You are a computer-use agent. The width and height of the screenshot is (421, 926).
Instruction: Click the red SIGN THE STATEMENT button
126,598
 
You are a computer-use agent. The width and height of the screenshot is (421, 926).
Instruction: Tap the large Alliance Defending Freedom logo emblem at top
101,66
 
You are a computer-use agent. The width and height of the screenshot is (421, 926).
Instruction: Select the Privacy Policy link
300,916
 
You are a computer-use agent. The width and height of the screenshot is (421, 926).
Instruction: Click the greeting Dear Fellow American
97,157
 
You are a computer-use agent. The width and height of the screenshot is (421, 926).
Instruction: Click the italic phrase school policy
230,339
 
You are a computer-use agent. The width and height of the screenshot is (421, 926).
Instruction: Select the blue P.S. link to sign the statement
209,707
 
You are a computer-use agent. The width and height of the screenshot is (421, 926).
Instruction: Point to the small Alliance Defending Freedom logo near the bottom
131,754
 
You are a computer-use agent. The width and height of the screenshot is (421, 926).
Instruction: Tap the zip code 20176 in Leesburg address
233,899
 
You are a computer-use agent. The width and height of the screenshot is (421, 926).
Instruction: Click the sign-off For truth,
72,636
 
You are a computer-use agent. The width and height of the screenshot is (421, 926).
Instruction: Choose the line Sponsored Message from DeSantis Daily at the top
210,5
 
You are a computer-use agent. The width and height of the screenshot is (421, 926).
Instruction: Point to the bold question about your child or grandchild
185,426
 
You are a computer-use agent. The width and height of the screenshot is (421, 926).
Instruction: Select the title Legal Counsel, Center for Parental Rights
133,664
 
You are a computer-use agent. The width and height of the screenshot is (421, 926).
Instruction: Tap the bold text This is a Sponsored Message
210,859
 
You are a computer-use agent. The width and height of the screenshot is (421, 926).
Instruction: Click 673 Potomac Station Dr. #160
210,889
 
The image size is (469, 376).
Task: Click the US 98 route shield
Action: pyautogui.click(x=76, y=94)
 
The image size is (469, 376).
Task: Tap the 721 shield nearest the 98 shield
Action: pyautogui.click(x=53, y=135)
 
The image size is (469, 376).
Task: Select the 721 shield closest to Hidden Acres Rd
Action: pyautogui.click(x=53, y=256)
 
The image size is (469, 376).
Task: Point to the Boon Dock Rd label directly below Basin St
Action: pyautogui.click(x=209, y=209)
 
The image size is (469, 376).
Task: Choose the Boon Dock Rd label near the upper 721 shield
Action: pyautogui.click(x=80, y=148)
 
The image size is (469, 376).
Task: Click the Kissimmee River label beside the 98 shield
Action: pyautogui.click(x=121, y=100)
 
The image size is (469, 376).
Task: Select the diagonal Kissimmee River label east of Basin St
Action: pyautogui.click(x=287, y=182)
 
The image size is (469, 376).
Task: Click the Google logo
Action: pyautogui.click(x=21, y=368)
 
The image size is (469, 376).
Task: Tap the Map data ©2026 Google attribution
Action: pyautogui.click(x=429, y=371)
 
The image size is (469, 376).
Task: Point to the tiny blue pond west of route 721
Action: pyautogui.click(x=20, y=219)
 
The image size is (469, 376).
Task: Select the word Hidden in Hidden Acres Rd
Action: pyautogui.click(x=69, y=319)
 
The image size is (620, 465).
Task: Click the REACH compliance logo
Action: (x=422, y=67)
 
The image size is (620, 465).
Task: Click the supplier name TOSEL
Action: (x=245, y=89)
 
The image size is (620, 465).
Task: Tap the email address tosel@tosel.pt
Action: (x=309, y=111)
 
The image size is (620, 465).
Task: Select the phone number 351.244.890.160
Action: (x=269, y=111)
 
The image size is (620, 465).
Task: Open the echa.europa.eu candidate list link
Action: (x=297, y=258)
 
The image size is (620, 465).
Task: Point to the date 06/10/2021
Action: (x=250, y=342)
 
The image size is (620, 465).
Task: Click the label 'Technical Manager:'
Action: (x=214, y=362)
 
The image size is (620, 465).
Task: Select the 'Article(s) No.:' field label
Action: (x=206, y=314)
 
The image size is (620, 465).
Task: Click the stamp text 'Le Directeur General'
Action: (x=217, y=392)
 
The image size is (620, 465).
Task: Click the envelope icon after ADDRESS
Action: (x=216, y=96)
====
_DO THIS:_ State how many lines in the entries above contain the string "text". Give the number alone.

_WRITTEN ANSWER:_ 2